CHARK complements functionally the A. thaliana receptor mutant line ahk2 ahk3. (A) Complementation of the ahk2-2 ahk3-3 mutant by pAHK2-AHK228 (positive control) or pAHK2-CHARK. Three independent homozygous lines containing pAHK2-CHARK were tested. Plants shown are 25 days old. (B) The expression of the AHK2-myc and CHARK-myc fusion proteins was detected by protein blot analysis using a myc antibody. (C,D) Rosette diameter and shoot length of WT, ahk2-2 ahk3-3, pAHK2-AHK2 and the three lines expressing CHARK. The experiments were repeated twice. Data represent mean values ± SD (n ≥ 24). The significance of differences compared to WT were calculated using Student’s t-test. *P < 0.05; ***P < 0.001.

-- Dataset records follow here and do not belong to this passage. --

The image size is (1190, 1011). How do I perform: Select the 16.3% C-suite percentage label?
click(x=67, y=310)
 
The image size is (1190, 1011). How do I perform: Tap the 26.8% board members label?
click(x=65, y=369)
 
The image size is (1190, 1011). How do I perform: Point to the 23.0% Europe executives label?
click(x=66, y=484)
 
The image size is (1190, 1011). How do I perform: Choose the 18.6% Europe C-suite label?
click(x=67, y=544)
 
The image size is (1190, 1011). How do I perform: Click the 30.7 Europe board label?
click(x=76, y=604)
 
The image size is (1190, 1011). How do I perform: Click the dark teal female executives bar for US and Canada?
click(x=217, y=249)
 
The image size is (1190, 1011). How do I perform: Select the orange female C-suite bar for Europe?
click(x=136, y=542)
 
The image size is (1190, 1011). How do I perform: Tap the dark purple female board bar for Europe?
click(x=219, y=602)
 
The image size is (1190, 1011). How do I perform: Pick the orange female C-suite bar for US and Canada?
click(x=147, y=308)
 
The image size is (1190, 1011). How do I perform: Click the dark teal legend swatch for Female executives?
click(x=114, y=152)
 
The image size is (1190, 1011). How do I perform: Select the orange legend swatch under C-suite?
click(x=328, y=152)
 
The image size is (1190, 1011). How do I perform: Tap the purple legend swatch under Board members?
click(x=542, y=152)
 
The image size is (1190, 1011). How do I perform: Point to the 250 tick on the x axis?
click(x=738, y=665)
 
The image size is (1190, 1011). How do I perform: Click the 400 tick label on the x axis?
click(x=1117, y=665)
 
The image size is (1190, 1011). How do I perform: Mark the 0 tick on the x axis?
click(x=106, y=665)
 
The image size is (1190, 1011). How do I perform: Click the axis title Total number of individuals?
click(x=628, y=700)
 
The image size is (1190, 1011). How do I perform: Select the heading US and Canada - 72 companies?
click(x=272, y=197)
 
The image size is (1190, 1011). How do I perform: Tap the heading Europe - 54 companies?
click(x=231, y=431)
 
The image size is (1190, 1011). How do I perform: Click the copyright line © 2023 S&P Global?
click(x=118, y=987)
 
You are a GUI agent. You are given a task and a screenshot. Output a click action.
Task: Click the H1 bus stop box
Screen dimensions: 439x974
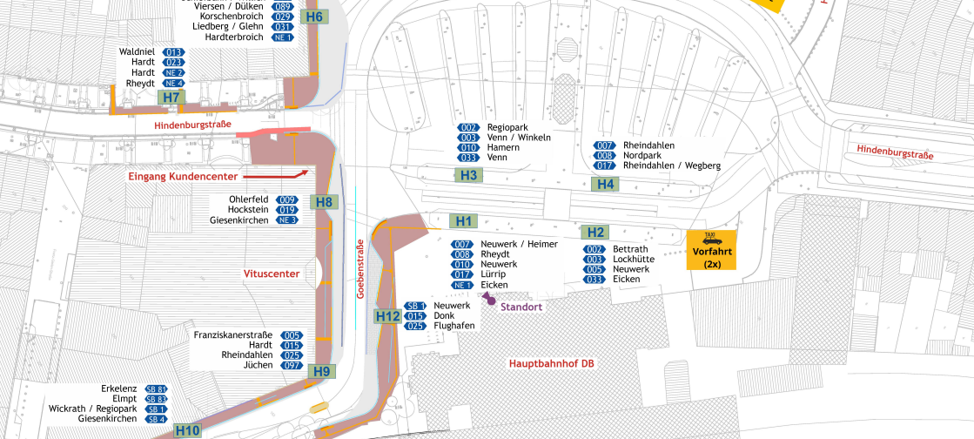click(463, 221)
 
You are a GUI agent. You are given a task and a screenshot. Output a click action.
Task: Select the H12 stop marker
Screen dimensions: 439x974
click(387, 315)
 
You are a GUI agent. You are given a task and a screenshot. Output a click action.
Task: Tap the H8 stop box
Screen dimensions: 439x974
click(324, 202)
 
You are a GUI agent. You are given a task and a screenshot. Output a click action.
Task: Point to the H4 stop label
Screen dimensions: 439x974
click(605, 184)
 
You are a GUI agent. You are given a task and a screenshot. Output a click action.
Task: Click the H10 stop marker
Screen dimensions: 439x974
click(187, 430)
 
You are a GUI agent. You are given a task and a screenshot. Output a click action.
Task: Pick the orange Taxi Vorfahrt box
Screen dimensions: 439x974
click(712, 250)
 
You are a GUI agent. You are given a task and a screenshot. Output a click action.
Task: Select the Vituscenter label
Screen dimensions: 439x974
click(272, 274)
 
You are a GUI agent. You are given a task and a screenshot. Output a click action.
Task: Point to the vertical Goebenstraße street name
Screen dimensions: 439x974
click(359, 270)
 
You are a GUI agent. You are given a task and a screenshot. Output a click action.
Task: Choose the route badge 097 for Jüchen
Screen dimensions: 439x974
click(291, 366)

CHARK restores the cytokinin response in the ahk2 ahk3 mutant
Next, we tested whether CHARK is able to restore the cytokinin response in the ahk2 ahk3 mutant as well. One of the prominent effects of cytokinin on plant development is the repression of root growth40. Thus, the lateral root assay was used to test the ability of CHARK to restore cytokinin responses. In the wild type, 10 nM of isopentenyl adenine (iP) reduced the number of lateral roots by more than 50% as compared to the untreated control (Fig. 6). Higher concentrations of iP further reduced the number of lateral roots and at 100 nM iP almost no lateral roots were formed. In contrast, the ahk2 ahk3 mutant displayed hyposensitivity to cytokinin as the number of lateral roots decreased much less at increasing concentrations of the hormone. 50 nM iP were needed to reach a 50% reduction and even at the highest tested cytokinin concentration (100 nM iP), the double receptor mutant still had some lateral roots (Fig. 6). In the lines expressing either AHK2 or CHARK in the double mutant background, the level of lateral root formation was comparable to that of the wild type across the different cytokinin treatments, which confirms the complementation of the ahk2 ahk3 mutation.
CHARK mediates suppression of lateral root formation by cytokinin. The number of lateral roots of seedlings grown on medium supplemented with 0, 10, 25, 50, or 100 nM iP was counted 12 days after germination. The experiment was repeated three times. Data represent mean values ± SD (n = 10). The significance of differences compared to WT was calculated using Student’s t-test. *P < 0.05; **P < 0.01; ***P < 0.001.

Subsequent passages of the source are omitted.